Books

Ian Irvine – Well of Echoes

Potential spoilers (just to be safe!).

So I recently finished the last book in the Well of Echoes series by Ian Irvine. It began with Geomancer, then Tetrarch, then Alchymist and finally ended with Chimaera. I finished it literally minutes before I needed to leave the house to catch a flight “daahhn saaath” for my friend’s hen do, much to my delight because I only had a handful of pages left and it would have meant taking two books away with me which would have taken up valuable space in my only-hand-luggage but it would also have had to be done because I can’t travel without a book, it’s just not right! It didn’t come to that anyway, as I managed to get to the end before I had to go.

Anyway. The Well of Echoes is the second series in the Three Worlds cycle, sandwiched inbetween The View From the Mirror series and The Song of the Tears series. I vaguely knew this when I bought the first Well of Echoes, but I liked the sound of it enough to not be too worried about the fact I was effectively joining something partway through. As it turned out, you don’t need to have read The View from the Mirror to understand Well of Echoes; although there are a couple of recurring characters and there are some events from that previous series that are mentioned along the way, this didn’t make the story difficult to follow or anything.

And I did quite like the story. The world building was good, there were maps (which is always a win in my book!) and it was a decent plot in general. The problem was the characters. Tiaan, who was set up to be the main character in the first book, I liked. But then she seemed to be relegated to bit part in the middle books and wasn’t really focussed on, you didn’t get much from her point of view. It did come back to her in the last book, but by then some other characters had been established as main characters too so there wasn’t as much of her as I’d like.

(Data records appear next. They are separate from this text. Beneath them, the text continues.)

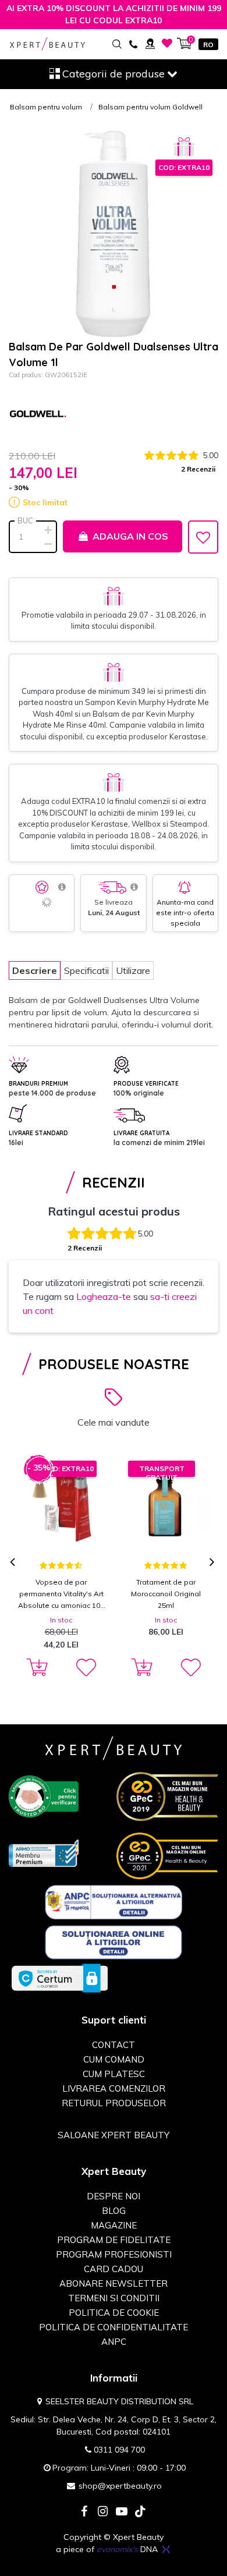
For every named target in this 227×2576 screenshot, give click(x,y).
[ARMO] (44, 1852)
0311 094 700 (119, 2449)
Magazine (114, 2225)
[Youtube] (122, 2512)
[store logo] (47, 44)
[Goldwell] (38, 415)
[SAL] (114, 1901)
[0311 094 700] (133, 43)
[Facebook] (84, 2512)
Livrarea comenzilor (113, 2088)
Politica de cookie (114, 2312)
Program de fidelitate (114, 2239)
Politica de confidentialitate (113, 2327)
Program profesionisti (114, 2254)
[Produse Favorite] (167, 43)
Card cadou (113, 2268)
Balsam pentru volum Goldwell (150, 106)
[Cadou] (183, 147)
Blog (114, 2210)
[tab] (35, 970)
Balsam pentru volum (46, 106)
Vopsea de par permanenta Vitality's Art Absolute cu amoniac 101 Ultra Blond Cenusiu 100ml (61, 1594)
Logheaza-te (103, 1296)
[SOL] (114, 1941)
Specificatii (86, 970)
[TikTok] (140, 2512)
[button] (85, 1668)
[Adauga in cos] (35, 1668)
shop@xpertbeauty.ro (120, 2486)
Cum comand (113, 2059)
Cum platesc (114, 2073)
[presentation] (13, 1563)
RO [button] (208, 44)
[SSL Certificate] (60, 1977)
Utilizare (133, 970)
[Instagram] (103, 2512)
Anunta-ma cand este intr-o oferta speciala (185, 912)
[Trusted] (44, 1796)
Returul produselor (114, 2103)
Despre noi (113, 2196)
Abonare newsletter (113, 2283)
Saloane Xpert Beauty (113, 2135)
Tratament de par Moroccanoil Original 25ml (166, 1594)
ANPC (113, 2341)
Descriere (34, 970)
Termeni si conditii (113, 2298)
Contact (113, 2044)
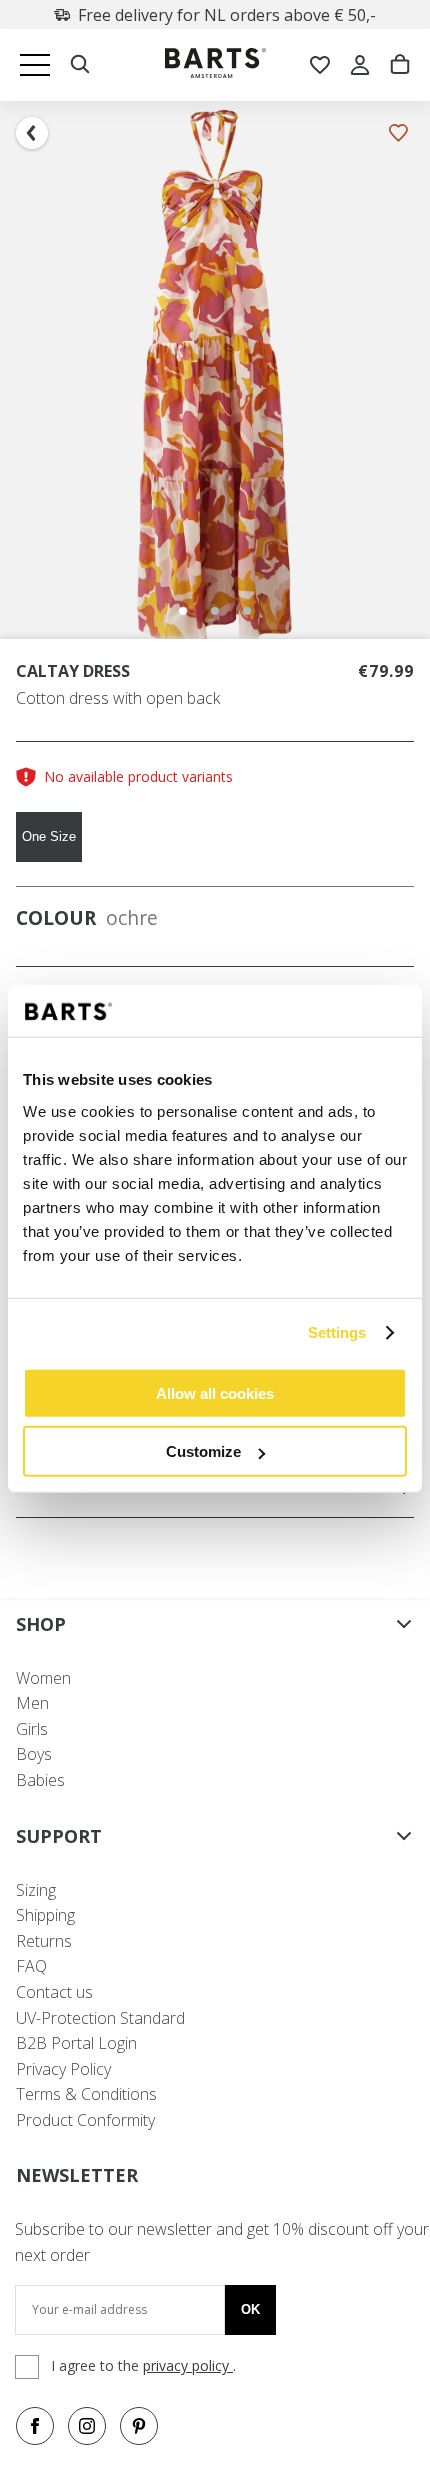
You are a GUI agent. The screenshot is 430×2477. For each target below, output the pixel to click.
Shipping (45, 1915)
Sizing (36, 1890)
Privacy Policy (63, 2069)
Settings (337, 1332)
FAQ (31, 1966)
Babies (40, 1780)
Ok (250, 2309)
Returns (44, 1941)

Other characters like Nish. I didn’t like Nish. I thought he was a bit of a dick and didn’t really care for him. But when the focus moved away from Tiaan, it ended up on him, which didn’t do it for me.

The other main character was Irisis. I really didn’t like her in the beginning. She was made out to be an entitled bitch that only cared about herself and how she looked. I did grow to like her as her character developed, but she was still reduced to doing brave things because “she loved Nish so much and didn’t want to leave him behind”. Seriously. Maybe that’s true, but maybe we could give characters, especially female characters, a slightly less overused motivation than love for a man. What about the fact that over the course of the story, their little group of people had been through a lot and become really close-knit because of that? Or what about the fact that she became a lot less self-centred and realised that other things mattered? I’ve got nothing against a love story, but Nish did nothing in my opinion to deserve Irisis’s love; I really don’t know what she saw in him!

While I’m on the topic, I’m not sure I’m a fan of the treatment of women in general. We’re breeders, basically. All women have to “do their duty” and have children to make sure the population survives the war. Tiaan rebelled against this and being sent to the breeding factory (yes, the breeding factory) would be a fate worse than death for her. Granted, it’s not a major part of the story but it still irked me.

The lyrinx I found fascinating. They began as human, flesh-formed their own offspring in utero into these slightly fucked up creatures with wings and an armoured second skin so they could survive in the void, and ended up a warrior race with no culture and forgotten histories who had nothing to strive for but to win the war with the humans. This troubled them on an existential level and a few among them wanted to regain their humanity. I could have read a whole series about just them, to be honest.

All in all, the series as a whole was a decent enough read. It didn’t blow my mind, but it kept me entertained. I probably won’t re-read it though. The end also seriously set the scene for the next series in the cycle, but as it was advertised as “Nish’s story continues in the Song of the Tears” and I’ve made it pretty clear how I feel about Nish, I won’t be reading it any time soon!!